The school did not drive "the girls just for percentages", but girls drove themselves to learn and achieve, Mrs Peterson said.

Teachers also went the extra mile to help students achieve their goals, through extended lessons, and tutorials during lunch time or holidays.

"We're here to support them, we're here to provide the structure and the scaffold and the opportunities," Mrs Peterson said.

"Our girls want to go into successful tertiary employment pathways, they want to be leaders in their field.

"It's not unusual for them to have highly aspirational goals in their own individual pathway," she said.


The school establishes high expectations for students when they begin in Year 7, so girls can face the "academic rigour" of the senior school, Mrs Peterson said.

"They enjoy success. They get a taste of that in the intermediate years, that feeling of feeling good about yourself, that you are always striving to achieve your personal best whether that be in the classroom, or on the sports field, or in the cultural arena."
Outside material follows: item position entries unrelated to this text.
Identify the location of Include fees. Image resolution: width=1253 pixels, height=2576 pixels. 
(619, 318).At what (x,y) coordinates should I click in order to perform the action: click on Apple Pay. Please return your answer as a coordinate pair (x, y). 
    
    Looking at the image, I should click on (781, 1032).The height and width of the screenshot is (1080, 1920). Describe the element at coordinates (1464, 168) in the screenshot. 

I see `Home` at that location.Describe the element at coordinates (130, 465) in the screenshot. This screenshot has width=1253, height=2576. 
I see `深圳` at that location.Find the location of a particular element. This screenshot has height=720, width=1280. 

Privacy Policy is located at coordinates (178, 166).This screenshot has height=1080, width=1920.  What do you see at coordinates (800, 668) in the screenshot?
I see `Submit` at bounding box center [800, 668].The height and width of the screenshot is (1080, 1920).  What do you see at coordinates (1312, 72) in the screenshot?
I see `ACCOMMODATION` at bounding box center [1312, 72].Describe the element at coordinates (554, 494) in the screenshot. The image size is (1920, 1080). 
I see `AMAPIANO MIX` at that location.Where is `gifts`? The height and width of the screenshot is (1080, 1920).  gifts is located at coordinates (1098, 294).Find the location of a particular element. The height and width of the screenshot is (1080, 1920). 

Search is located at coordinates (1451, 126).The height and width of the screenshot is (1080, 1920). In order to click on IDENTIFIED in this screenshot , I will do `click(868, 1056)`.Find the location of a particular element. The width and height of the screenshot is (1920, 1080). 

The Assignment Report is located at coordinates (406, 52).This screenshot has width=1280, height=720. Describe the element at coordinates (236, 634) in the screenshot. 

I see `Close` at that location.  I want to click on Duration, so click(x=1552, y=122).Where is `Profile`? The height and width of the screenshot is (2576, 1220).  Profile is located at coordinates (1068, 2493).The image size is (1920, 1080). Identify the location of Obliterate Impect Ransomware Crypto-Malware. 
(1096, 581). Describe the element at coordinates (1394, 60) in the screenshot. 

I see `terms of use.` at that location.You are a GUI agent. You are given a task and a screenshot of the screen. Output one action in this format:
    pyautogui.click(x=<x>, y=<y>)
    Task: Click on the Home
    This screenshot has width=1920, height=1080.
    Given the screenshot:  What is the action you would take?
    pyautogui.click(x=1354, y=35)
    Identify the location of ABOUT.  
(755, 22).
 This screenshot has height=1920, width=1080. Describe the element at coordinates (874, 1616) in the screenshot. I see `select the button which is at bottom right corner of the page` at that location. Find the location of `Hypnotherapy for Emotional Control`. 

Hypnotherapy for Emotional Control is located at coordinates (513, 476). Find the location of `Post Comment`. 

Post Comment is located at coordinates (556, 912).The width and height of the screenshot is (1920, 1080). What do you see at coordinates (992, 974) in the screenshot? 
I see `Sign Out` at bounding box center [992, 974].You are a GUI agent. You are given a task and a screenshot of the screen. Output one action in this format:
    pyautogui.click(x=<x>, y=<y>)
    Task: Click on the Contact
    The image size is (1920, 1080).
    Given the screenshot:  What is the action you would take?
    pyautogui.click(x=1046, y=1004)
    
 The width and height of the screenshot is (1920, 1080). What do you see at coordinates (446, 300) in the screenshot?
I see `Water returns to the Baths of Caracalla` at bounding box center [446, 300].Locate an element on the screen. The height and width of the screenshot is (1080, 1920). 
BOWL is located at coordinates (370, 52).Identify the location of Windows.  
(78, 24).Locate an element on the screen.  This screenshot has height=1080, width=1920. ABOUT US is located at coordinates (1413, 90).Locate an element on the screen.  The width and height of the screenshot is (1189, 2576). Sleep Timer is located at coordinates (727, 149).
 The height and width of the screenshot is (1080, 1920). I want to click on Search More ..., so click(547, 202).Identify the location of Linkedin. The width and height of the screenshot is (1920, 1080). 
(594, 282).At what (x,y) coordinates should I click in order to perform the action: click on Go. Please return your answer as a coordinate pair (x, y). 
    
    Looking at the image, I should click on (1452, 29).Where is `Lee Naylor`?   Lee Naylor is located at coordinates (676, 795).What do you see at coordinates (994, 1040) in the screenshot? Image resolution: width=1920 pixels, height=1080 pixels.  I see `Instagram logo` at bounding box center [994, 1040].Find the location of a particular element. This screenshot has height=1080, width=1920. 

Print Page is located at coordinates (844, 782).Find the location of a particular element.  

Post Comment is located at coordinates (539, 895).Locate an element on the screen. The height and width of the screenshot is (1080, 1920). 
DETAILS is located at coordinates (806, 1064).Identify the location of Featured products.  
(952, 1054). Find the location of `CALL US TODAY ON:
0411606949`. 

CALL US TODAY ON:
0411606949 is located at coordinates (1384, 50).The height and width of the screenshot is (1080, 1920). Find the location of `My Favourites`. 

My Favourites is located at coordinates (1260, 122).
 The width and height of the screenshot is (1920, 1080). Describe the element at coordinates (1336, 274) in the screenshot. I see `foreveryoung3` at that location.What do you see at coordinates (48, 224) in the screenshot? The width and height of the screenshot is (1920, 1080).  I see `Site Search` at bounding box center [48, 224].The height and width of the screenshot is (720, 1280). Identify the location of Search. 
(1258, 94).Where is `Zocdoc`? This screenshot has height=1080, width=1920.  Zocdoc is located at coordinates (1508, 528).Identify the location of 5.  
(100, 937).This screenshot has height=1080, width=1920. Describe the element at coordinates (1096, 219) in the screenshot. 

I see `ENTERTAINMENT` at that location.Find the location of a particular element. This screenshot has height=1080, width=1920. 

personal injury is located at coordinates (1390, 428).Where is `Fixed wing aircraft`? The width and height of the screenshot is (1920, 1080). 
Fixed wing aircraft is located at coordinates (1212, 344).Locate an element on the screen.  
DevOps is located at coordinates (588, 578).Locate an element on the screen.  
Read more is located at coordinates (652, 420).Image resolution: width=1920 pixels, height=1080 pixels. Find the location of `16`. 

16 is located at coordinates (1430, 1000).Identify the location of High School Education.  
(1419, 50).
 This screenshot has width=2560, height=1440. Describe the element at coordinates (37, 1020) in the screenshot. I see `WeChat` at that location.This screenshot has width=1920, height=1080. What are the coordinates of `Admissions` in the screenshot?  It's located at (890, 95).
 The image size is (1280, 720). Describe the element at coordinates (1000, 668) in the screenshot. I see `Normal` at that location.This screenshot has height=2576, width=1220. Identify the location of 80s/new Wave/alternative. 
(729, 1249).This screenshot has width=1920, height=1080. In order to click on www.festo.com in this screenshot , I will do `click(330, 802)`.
While other qualifications had their benefits, Mrs Peterson said they found NCEA was a good vehicle for girls to meet their credentials for their education pathway.

"We call it learner-centred here rather than learning-centred, so it's the girl at the heart of it.

"The wonderful thing about NCEA is it allows us the capacity to customise or personalise a learning programme for an individual student."

The school also uses "incentivised learning" to reward success.

When the 2015 NCEA results came out, students were rewarded with free icecreams from the Edge radio station, and staff celebrated at St George's, she said.